__Given request__: Echo the data, starting at the line containing "Select radio button 图片1 0x900000" and ending after the line containing "Collapse the Search panel with minus icon".
___ Raw data
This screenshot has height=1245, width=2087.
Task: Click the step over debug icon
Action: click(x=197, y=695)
______
___ Raw data
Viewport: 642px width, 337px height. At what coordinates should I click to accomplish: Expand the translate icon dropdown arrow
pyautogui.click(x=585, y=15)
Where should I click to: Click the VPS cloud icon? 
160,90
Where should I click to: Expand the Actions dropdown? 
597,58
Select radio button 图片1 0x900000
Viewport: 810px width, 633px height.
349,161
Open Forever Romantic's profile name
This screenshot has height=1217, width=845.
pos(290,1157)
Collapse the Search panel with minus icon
______
__Written response__:
Select radio button 图片1 0x900000
Viewport: 810px width, 633px height.
349,161
Open Forever Romantic's profile name
This screenshot has height=1217, width=845.
pos(290,1157)
Collapse the Search panel with minus icon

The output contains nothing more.